Movie Review by Nigel A. Messenger
Starring: Luke Goss, Sabrina Van Tassel, Susan Jameson
Director: Simon Monjack
TWO DAYS, NINE LIVES, which is mostly set at a rehabilitation clinic, follows the lives of seven residential cases and the two counsellors involved with the group.
The movie begins with a look into how Saul (Luke Goss) ends up at the clinic. While arguing with his girlfriend Claire (Rosie Fellner) on his mobile and driving manically with his daughter in the back seat, Saul crashes the car. Luckily both of them survive. Claire cannot take much more of Saul’s dependency on drugs and forces him to go to the rehabilitation clinic to sort himself out. While there he forms an attachment with Joanna (Georgia Reece) who is a highly strung heroin addict and is also HIV positive. Her past is a constant torture to her.
Rupert (Simon Shepherd) is a civil servant with a serious gambling problem. With the bills piling up and a wife who is ready to take the kids and leave, Simon goes to the clinic hoping that he can sort his life out before he loses everything. The other residents there are Star (Sabrina Van Tassel) who is a self confessed sex addict and Jesus (Glenn Carter) who for most of the movie is silent. Why is he there?

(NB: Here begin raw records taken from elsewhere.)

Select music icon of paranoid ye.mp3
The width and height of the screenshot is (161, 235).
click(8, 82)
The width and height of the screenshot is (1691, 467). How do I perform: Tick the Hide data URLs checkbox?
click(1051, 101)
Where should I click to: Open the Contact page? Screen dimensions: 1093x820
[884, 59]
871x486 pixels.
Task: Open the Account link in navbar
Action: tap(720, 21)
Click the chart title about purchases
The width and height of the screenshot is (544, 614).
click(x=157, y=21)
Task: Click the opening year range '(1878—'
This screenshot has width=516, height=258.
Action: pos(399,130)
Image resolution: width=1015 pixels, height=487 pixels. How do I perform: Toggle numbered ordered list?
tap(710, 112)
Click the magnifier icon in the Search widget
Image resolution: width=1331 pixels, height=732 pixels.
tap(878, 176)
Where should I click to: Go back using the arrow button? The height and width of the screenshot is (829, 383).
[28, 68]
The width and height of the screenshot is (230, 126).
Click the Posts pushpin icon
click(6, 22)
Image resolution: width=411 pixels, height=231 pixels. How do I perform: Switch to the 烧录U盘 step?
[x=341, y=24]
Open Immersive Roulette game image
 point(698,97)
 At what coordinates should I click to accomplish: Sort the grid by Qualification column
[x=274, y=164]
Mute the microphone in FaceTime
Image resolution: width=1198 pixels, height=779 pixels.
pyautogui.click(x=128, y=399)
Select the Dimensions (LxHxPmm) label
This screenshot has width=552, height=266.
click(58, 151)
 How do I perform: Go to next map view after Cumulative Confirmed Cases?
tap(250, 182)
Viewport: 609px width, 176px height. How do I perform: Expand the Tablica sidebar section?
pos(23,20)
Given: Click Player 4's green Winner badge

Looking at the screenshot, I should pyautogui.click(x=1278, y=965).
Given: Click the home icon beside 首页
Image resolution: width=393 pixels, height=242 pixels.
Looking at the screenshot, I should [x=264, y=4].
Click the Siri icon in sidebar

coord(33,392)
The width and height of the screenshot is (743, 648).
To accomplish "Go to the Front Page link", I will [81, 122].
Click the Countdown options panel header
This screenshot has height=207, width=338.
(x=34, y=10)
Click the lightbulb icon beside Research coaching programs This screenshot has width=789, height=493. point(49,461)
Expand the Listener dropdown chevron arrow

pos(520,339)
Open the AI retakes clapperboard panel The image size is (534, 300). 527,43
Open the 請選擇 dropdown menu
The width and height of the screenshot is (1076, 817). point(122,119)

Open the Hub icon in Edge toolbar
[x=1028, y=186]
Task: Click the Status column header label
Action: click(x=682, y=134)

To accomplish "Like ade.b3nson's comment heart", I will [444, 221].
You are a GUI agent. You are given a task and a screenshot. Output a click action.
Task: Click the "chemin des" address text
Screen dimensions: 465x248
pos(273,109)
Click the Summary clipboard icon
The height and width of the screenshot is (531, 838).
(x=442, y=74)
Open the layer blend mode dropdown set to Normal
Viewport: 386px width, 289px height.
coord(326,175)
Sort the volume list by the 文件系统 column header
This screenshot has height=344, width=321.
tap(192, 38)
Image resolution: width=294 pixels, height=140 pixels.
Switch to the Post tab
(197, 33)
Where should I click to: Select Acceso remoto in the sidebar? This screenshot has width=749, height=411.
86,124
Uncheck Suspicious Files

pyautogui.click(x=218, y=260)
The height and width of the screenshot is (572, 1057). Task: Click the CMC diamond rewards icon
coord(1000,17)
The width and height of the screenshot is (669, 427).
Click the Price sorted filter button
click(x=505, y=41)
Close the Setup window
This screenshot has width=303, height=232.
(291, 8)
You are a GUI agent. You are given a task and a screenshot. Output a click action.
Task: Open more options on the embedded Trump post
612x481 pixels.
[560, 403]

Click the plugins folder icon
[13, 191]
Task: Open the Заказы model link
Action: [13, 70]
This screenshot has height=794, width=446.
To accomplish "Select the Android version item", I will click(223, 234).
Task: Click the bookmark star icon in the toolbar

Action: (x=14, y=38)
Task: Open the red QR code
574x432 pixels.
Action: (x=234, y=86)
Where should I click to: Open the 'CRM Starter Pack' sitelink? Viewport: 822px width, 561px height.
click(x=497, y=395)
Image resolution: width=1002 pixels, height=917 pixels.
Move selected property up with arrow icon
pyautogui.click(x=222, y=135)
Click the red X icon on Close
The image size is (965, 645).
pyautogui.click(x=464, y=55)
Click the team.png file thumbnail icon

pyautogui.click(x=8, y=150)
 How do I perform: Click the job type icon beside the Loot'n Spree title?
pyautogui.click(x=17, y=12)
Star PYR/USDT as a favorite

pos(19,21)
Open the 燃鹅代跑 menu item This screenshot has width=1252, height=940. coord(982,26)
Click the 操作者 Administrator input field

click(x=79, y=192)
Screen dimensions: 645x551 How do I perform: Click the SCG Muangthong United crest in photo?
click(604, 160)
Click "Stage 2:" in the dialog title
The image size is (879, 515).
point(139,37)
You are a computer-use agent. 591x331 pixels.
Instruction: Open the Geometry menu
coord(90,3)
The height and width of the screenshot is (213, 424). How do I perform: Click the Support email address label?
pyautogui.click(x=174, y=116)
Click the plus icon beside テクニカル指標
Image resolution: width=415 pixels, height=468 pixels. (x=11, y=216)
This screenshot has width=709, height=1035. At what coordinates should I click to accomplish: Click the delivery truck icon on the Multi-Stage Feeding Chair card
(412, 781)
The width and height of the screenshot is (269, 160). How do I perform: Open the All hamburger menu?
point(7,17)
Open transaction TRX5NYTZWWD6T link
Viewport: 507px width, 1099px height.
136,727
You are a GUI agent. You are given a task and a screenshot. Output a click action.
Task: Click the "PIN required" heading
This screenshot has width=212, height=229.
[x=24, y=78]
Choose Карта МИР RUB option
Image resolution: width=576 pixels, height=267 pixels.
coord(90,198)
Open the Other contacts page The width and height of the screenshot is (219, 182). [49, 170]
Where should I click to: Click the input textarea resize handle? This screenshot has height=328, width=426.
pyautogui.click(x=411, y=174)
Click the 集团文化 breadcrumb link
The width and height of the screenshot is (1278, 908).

To rock the boat is Danny (Jonathan Bruun) who plays the angry young man who keeps falling to the wayside whenever it seems that he’s kicked his drug habit. The latest member to join this group is Katie (Sienna Guillory) who is a young pop star hooked on cocaine.
To guide the group is Polly (Susan Jameson) and Clive (Ralph Arliss) who himself has his own ghosts to lay to rest. As we follow the group during the next 48 hours, we slowly see who pairs off with whom and later on in some cases why and the effect this would have on the others. Saul and Joanna are drawn to each other and somehow control the group. Danny is drawn to Katie where both are reluctant to face up to their own demons.
Clive decides to focus on Saul who is tormented by an attack, where he killed a man in self-defence. Together with Rupert, Joanna and Danny he re-enacts the event but mock violence turns real as he and Danny go at each other. Danny feels humiliated and confides in Katie that Saul reminds him of his father, only worse. Danny draws closer to Katie and she tells him she has smuggled drugs into the clinic. Meanwhile Saul blames Clive for what had just happened. On seeing Clive, Danny vents his anger at Clive’s standoff approach to the afternoon session, but also reveals his own anger toward his parents, blaming them and society for his condition. Danny then tells Katie he is leaving the clinic that night.
Star and Joanna’s friendship continues to build and Star works out that Joanna is HIV positive. Meanwhile, Danny and Saul continue to provoke each other and in an act of rage that should have been directed at Saul, Danny head butts Jesus and goes off to Katie. Later on at the last session of the day, Danny and Saul clash again. Star stops the violence by telling the group she was raped. Danny spits angry words at her to say she deserved the rape. Saul has the last word, humiliating Danny as he leaves the room.
How will Danny escape from the clinic and what effect will this have on the rest of the group when they find out?
The interesting thing about this movie is that the script keeps the characters feet firmly on the ground and does not glamorise any aspect of the clinic. Luke Goss is actually a revelation here and is backed up with a convincing cast. As the director, Simon Monjack, who was also one of the screenwriters, has stated about the script, it is not the predictability of a given event, it is why the event happened. While this is not a typical sit down with your tub of popcorn movie, this is a close study of human behaviour of people’s lives who have come off the rails and whether they want to get themselves sorted out or not.